Notre pays, le Sénégal, est une de ces entités géographiques dont le bon Dieu a gratifié le monde en la plaçant en Afrique dans sa partie ouest la plus avancée. C’en est donc le nez, organe indispensable pour respirer. Quelle nécessité! Sur le plan historique, il n’a pas suffi que les fils de l’Afrique participent vaillamment aux deux grandes guerres pour sauver la mère-patrie, la France, pays de nos oncles ainsi que le dirait le sémillant Henri Lopes, auteur de Le pleurer-rire. Non, il fallait surtout les appeler Tirailleurs sénégalais. Qu’ils fussent venus du Lac Tchad ou des abords du Cap. Quelle veine!
Vinrent les indépendances lors desquelles nous eûmes comme Président, le plus intelligent et le plus diplômé, parce qu’étant agrégé, le premier s’il vous plaît, en grammaire.Leopold Sédar Senghor, d’extraction sociale et religieuse minoritaire commit l’exploit de diriger un pays à plus de 90 % de musulmans. Son pouvoir n’aurait rien représenté pourtant s’il n’avait pas bénéficié, dit-on, de l’accompagnement lumineux de nos vaillants marabouts tout droit sortis de l’Histoire où leurs parents directs ont chassé par diverses manières, l’envahisseur blanc. Honnies soient les mauvaises langues qui ont entretenu la méchante idée qu’ils ont plutôt été les collaborateurs de ce dernier.
L’école sénégalaise, dit-on, a aujourd’hui, produit des meilleurs cadres de ce monde qui vont partout semer le savoir ou démêler les équations les plus compliquées et les plus tendues dans les structures universelles les plus cotées.
Ici, dans le territoire, les clichés entre communautés ethnolinguistiques sont passées représentations, imaginaires et croyances dans l’absolu du narcissisme culturel très rentable á la foire de la représentativité politique. Si bien que, chaque groupe culturel ou religieux réclame sa part devenue légitime au sein de chaque équipe dirigeante parvenue au pouvoir grâce, surtout, aux prières de chacun pris dans l’aparté d’une manifestation familiale.
Tour à tour, au gré du temps, les groupes socio-professionnels ont, chacun á leur tour, occupé le terrain de l’affirmation de soi, négation parfaite de l’ambitieux commun vouloir de vie commune inscrit au tableau de l’oubli existentiel.
A chaque époque son lot de types indispensables juste refroidis et freinés dans leur élan vers la déification à l’ultime instant qui les sépare de la béatitude.
Dans ce pays, chacun s’est senti plus que citoyen, mais incontournable, quand son tour est arrivé.
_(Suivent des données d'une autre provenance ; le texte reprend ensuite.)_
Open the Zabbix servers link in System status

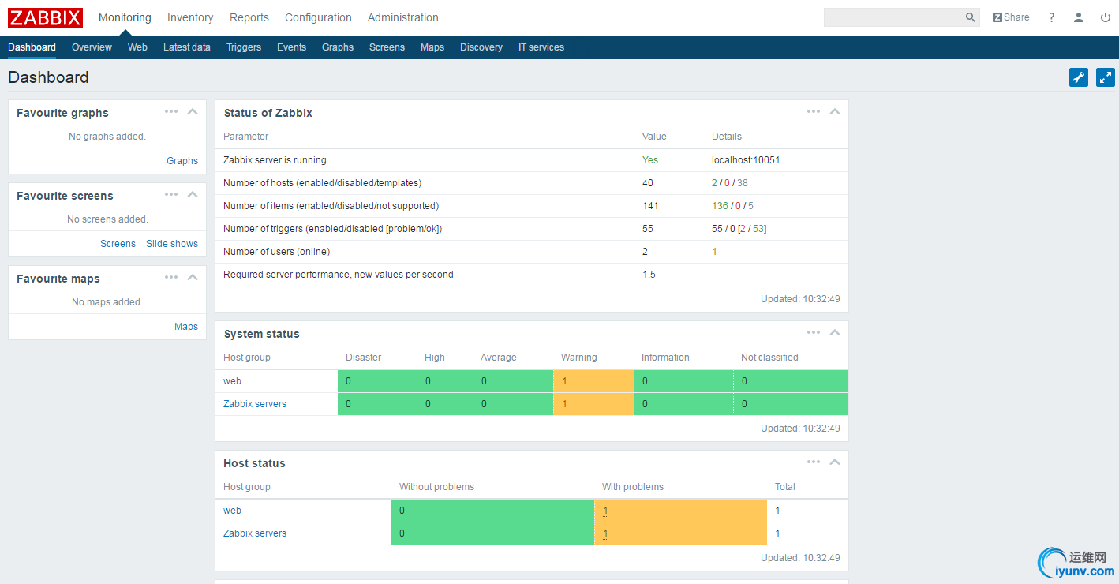tap(255, 404)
Tout le monde a eu sa part de ce qu’on appelerait aujourd’hui le buzz.
Était-ce une politique bien pensée des blancs et dignement héritée et pratiquée par les hommes du pouvoir politique d’après indépendances?. Y avait-il une autre manière de gérer cette patrie naissante sans tomber dans le parti pris?
Le Sénégal fut et reste encore le pays où chacun a eu droit à son heure de noblesse et de gloire. Quelle imagination ce fut, celle de partager le temps, cette valeur immatérielle, entre des millions de citoyens! Mais quelle prouesse était-ce que de faire de sorte que chacun ait eu son heure de jouissance pérennisée et impérissable du fait de griots toujours et partout complices et alliés du pouvoir.
Dans les interstices de cette texture presque parfaite que perforent de plus en plus les rayons lumineux du chaud soleil de la désillusion apparait l’ombre des failles millénaires grosses de toutes les formes d’insubordination. La tenue de l’homme de loi devient légère, avant elle la face du parent a déjà plongé dans les abysses de l’impuissance. Le marabout, courbé devant le Pouvoir dont il ignore encore la déliquescence, s’affaire à ramasser les débris de son pouvoir qui ne tient plus que dans les medias de l’ostentation lucrative.
Que reste-t-il de tout cela? La peur. La peur de ce que sera demain. Il reste la branche du baobab qui craquelle et dont on se demande avec anxiété quand elle va casser. Une société infidèle à ses valeurs d’antan, des communautés jalouses, des personnes ingrates et sans scrupules et une jeunesse en mal de repère, insubordonnée et sourde aux injonctions qu’elle n’a de cesse de fouler aux pieds dans un nihilisme complet du danger quotidien. Voila la compo du pays, le plus beau qui fut et, qui, tel un bateau ivre, se laisse aller au large de nos entêtements partagés.